In the years when her mother was bedridden from a stroke and slowly failing, Ho'oipo DeCambra vividly remembers calling on her Auntie Ellen for help to heal a bedsore her mother had developed.

Ho'oipo DeCambra, an activist who focuses on healing, is organizing a program that, she hopes, will help the women of her Leeward O'ahu community cope with the struggles that come with being female and having families.

Deborah Booker • The Honolulu Advertiser

When her auntie arrived, DeCambra watched in wonder as the older woman took out freshly grated coconut, ti leaves and a clean bedsheet torn into bandages. Packing the wound with the coconut, and covering it with the sterile cloth, the kupuna closed her eyes, and began to pray, having fasted in preparation for the work.

Each day for three days she did the same thing.

On the third day, DeCambra says, the sore was healed, and new flesh almost filled the concave wound, said DeCambra. It never returned.

DeCambra tells the story with an awe she still feels. It is a feeling grounded deeply not just in her Hawaiian culture, but also in a sense her own family's heritage of healing, and the implications that has for her.

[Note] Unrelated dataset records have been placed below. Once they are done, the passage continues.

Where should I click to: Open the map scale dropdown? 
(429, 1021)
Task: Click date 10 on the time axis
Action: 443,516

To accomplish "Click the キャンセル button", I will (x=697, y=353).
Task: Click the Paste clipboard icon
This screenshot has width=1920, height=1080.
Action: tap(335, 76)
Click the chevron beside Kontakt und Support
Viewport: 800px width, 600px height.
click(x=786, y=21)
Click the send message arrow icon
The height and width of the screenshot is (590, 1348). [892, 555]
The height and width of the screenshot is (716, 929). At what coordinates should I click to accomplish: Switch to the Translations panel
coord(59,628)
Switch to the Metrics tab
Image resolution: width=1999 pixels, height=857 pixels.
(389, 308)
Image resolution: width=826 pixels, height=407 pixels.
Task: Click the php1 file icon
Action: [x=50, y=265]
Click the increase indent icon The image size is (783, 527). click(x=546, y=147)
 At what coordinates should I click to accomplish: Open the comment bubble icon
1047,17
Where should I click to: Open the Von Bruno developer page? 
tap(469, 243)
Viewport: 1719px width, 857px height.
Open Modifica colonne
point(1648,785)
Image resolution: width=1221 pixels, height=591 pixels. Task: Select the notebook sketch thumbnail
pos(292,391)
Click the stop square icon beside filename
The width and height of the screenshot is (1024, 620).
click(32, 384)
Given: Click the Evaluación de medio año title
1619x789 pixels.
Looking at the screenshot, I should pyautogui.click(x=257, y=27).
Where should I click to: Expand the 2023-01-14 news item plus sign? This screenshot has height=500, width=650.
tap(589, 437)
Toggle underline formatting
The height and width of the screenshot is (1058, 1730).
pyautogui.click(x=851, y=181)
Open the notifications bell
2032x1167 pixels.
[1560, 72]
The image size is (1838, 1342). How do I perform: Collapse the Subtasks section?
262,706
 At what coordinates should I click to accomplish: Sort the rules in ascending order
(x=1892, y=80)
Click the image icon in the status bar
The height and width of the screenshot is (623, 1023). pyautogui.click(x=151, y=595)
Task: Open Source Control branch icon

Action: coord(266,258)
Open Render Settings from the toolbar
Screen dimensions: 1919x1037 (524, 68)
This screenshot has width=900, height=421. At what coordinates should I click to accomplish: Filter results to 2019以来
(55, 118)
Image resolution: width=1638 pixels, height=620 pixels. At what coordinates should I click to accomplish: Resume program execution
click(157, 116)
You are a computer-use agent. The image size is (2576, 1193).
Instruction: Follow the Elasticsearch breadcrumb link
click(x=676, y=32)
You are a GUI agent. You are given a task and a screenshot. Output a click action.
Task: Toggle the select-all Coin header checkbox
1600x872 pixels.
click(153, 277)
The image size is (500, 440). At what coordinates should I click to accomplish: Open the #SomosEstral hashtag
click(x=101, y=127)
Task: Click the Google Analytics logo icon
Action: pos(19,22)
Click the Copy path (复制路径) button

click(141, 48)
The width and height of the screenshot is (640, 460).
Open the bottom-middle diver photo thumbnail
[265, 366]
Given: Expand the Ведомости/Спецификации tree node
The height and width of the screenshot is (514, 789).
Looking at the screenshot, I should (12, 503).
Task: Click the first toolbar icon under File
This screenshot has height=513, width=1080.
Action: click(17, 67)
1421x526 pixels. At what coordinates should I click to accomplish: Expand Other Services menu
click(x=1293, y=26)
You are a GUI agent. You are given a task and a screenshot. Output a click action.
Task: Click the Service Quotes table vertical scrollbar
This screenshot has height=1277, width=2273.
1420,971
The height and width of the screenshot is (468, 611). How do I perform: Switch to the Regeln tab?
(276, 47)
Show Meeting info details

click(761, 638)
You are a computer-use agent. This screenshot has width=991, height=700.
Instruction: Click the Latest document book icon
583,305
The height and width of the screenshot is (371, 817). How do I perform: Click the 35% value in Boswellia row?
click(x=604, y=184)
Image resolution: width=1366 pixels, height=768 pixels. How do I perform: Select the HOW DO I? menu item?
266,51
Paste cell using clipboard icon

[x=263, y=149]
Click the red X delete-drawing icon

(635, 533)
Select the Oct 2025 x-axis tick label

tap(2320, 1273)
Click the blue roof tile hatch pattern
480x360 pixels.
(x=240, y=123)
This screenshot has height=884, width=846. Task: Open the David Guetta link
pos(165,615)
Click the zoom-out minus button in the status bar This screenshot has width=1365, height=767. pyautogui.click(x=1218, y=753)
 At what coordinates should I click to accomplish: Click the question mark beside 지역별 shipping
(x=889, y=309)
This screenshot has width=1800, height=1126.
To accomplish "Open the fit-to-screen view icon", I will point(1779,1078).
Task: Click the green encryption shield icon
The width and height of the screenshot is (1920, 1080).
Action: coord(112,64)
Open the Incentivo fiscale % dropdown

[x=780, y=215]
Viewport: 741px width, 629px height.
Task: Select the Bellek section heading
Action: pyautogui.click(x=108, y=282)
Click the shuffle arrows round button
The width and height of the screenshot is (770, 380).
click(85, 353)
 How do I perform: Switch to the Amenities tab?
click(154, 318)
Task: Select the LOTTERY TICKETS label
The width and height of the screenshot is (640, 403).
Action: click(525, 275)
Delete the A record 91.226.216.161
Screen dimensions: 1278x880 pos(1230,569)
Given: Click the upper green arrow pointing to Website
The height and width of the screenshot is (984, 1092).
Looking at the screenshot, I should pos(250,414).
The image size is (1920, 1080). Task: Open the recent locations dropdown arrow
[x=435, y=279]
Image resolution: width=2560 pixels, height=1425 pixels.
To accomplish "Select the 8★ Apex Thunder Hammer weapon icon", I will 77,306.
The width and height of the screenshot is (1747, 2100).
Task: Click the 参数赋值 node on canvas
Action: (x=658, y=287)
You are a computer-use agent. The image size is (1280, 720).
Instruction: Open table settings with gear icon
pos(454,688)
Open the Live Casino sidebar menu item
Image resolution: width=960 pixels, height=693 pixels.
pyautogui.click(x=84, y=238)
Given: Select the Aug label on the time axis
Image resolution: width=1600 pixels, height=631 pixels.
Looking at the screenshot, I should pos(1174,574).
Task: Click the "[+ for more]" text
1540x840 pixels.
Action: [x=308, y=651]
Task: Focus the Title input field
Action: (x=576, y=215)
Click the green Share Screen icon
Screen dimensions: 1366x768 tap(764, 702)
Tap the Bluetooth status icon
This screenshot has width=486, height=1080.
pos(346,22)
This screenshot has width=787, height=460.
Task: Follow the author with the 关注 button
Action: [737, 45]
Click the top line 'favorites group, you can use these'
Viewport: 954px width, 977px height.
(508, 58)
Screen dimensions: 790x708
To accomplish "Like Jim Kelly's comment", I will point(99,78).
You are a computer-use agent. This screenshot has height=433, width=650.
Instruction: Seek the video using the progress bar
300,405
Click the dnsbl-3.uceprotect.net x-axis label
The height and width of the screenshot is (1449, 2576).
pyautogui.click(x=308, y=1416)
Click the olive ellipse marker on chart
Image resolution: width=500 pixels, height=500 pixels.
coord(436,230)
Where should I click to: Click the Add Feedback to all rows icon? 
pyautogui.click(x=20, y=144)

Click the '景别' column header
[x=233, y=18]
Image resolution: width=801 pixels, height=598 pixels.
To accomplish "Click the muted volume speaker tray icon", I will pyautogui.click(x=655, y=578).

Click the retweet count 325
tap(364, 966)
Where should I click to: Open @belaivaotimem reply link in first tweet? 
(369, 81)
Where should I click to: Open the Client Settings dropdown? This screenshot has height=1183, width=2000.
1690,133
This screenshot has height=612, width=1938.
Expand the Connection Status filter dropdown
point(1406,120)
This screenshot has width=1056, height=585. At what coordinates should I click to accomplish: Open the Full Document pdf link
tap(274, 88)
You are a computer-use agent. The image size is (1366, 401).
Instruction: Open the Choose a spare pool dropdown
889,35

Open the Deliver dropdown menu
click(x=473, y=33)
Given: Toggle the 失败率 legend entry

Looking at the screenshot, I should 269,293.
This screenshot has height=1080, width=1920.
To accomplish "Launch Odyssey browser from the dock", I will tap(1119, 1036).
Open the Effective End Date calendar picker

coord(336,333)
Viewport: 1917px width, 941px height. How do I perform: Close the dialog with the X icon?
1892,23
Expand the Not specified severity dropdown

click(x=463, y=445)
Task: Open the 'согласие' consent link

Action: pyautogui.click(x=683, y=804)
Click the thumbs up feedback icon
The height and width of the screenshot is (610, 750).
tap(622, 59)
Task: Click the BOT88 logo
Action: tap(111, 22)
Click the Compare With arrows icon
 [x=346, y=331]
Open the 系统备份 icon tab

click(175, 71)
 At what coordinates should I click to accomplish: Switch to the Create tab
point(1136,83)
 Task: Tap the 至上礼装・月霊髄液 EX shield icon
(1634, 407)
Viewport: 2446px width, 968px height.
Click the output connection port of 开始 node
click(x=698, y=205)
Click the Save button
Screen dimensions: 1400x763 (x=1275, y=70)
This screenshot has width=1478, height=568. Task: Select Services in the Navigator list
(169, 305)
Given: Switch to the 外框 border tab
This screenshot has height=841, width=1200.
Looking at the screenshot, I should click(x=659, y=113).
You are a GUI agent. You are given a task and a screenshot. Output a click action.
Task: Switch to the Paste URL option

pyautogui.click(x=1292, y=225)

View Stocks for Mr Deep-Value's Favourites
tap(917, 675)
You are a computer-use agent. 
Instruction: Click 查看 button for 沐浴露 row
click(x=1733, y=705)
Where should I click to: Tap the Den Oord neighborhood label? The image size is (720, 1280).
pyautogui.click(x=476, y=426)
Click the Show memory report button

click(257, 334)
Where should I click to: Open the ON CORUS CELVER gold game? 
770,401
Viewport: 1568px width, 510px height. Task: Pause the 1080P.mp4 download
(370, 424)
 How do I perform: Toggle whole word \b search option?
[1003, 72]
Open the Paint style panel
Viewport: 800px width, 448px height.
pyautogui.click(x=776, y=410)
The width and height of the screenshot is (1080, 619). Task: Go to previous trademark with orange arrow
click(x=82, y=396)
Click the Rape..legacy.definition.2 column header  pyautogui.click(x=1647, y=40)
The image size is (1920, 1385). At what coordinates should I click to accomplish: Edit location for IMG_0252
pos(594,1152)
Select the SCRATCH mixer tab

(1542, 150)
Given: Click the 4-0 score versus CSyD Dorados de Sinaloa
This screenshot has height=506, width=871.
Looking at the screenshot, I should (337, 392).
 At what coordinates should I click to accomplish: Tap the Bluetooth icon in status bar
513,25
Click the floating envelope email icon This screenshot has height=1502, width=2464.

Her eyes grow misty. One tear, then several, begin a slow wet trek down her cheeks. The longtime Wai'anae activist is facing a new chapter in her life: On June 30, she quit her paying job with the Ho'omau Ke Ola substance abuse treatment program and embarked on an uncertain future, chasing a dream.

Every Saturday through August, she and other women activists will pitch a tent on the grounds of St. Phillip's Church in Ma'ili, and welcome anyone who comes to the fledgling Women's Wellness Center, a place to explore how women can get well and stay well and improve their chances, and their families', of living long, healthy lives.

 •  Ho'oipo DeCambra

Age: 57

Occupation: Wai'anae community activist, formerly with Ho'omau Ke Ola and the American Friends Service Committee

Family: Husband Herb "Stretch" DeCambra, retired from Operators Engineers Local 3; daughter Rhonda, 36, and son Herb, 34; 8 grandchildren

Latest endeavor: The 5th Indigenous Women's Wellness Conference, a springboard to create a Women's Wellness center in Wai'anae

Wonderful idea: To have a "laugh therapist" at the wellness center who can bring laughter back into people's lives

Passion: "Essential oils" and their therapeutic use in healing

Quote: "Relationships are at the root of why and how things happen in communities. Those who choose to work together create this grandeur of experience for each other."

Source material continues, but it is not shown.